Llegamos al largo camino de grava, las llantas crujiendo como huesos. Vi su sedán negro estacionado cerca del porche. Pero había otro coche, un Tsuru viejo y destartalado, estacionado a su lado. Estaba tan fuera de lugar contra la elegancia rústica de la cabaña que se sentía como un insulto deliberado.
Salí, indicando a mis hombres que se quedaran. El aire era gélido, mordiendo mi piel expuesta. A través del gran ventanal, pude ver un fuego rugiendo en la chimenea. Y entonces los vi.

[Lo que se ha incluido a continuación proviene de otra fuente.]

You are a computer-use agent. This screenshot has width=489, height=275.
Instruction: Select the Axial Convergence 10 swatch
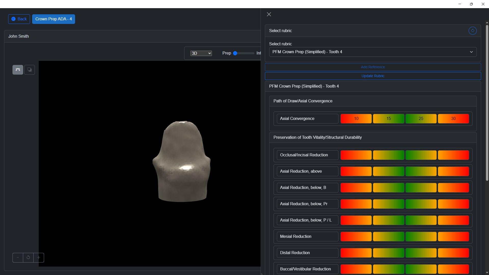(356, 119)
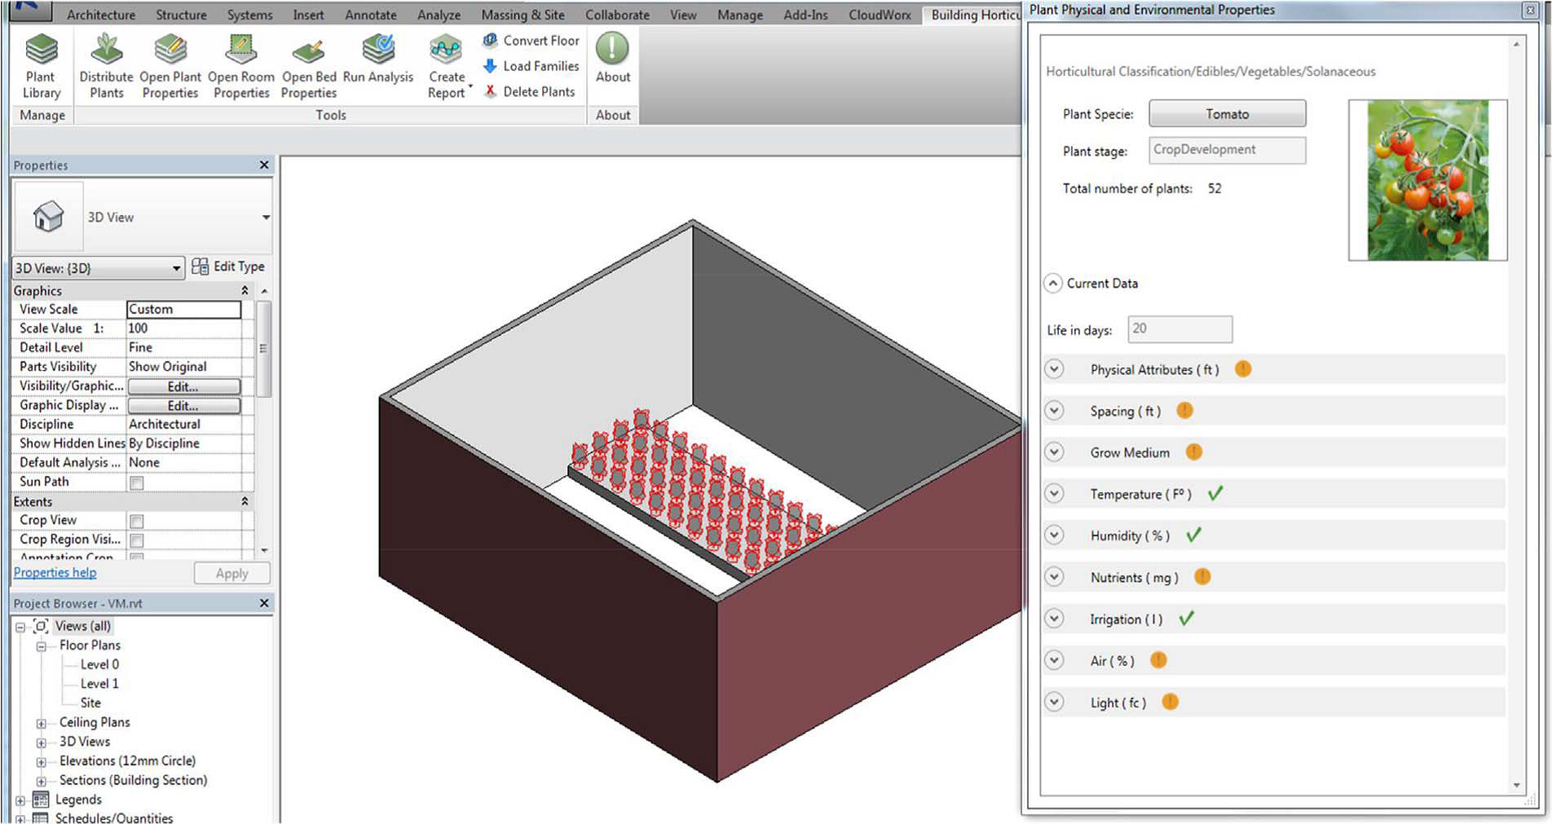Open the Massing & Site tab
The image size is (1552, 824).
coord(522,15)
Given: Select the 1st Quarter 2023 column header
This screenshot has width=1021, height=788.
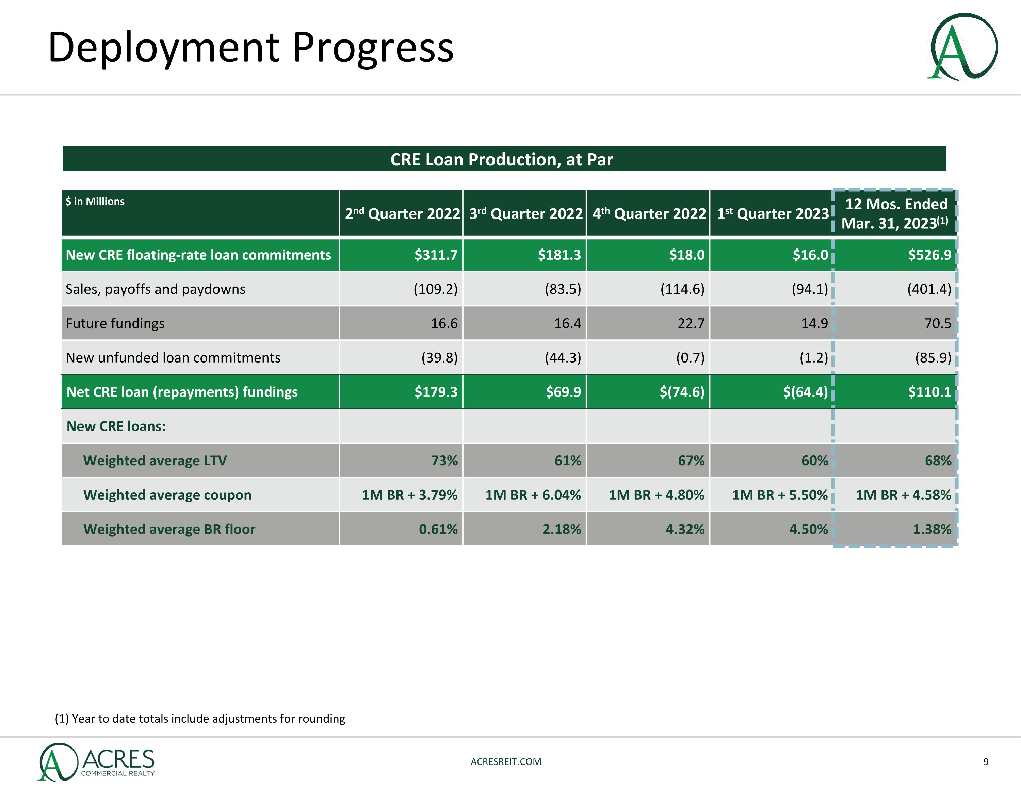Looking at the screenshot, I should (x=772, y=214).
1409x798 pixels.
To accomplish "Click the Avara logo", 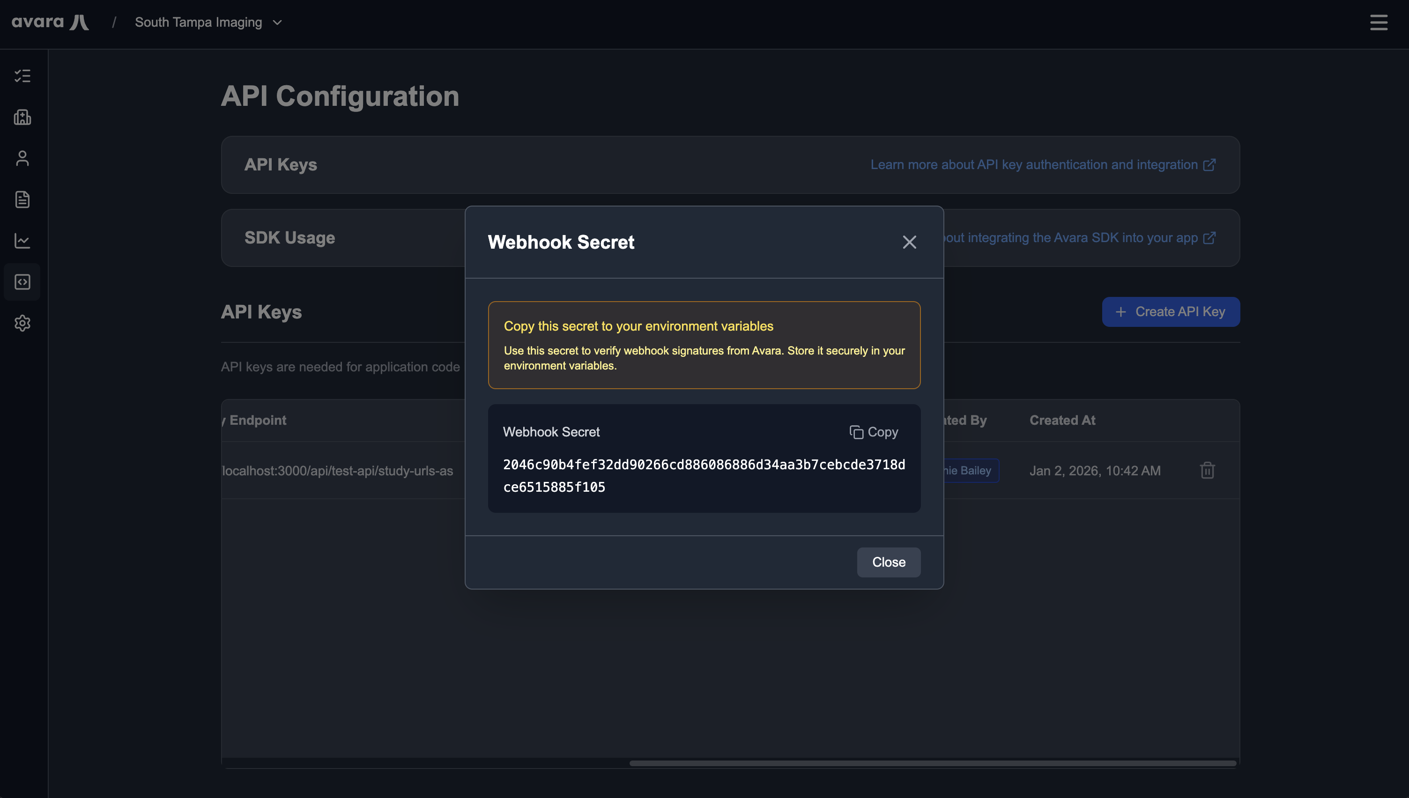I will (50, 21).
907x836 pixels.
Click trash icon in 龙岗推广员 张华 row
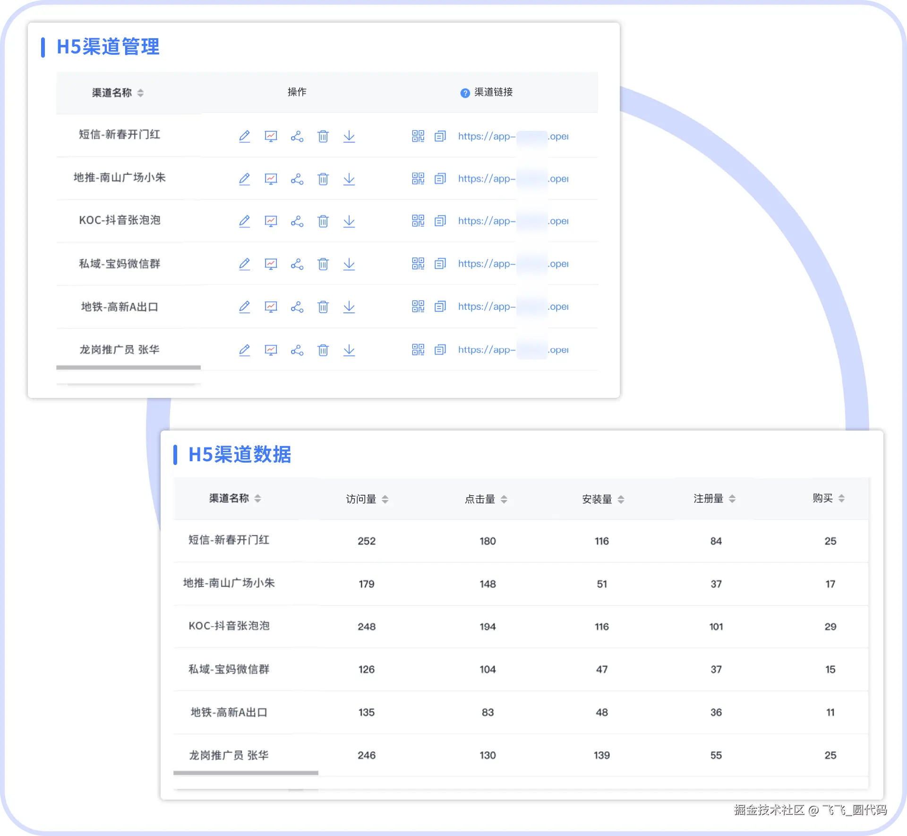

Hernán estaba de pie junto a la chimenea, de espaldas a mí. Una mujer joven, apenas una adolescente, estaba frente a él. Era pequeña, con el pelo oscuro cayendo en una cascada desordenada por su espalda. Llevaba una de sus camisas, la de cachemira gris suave que le había regalado en su último cumpleaños. Le quedaba enorme en su esbelta figura, las mangas devorando sus manos.
Él extendió la mano y le acomodó un mechón de pelo rebelde detrás de la oreja, su toque imposiblemente gentil. Era la misma forma en que solía tocarme cuando pensaba que estaba dormida. Un gesto tierno y posesivo que siempre hacía que mi corazón doliera de amor. Verlo hacérselo a otra persona se sintió como si tragara veneno.
Ella soltó una risita, un sonido ligero y aéreo que me taladró los oídos. Luego se puso de puntillas y lo besó.
El mundo se inclinó. El aire en mis pulmones se convirtió en ceniza. Esto no era una simple traición. Era una profanación. La había traído aquí. A nuestro lugar. Al lugar de nuestro hijo.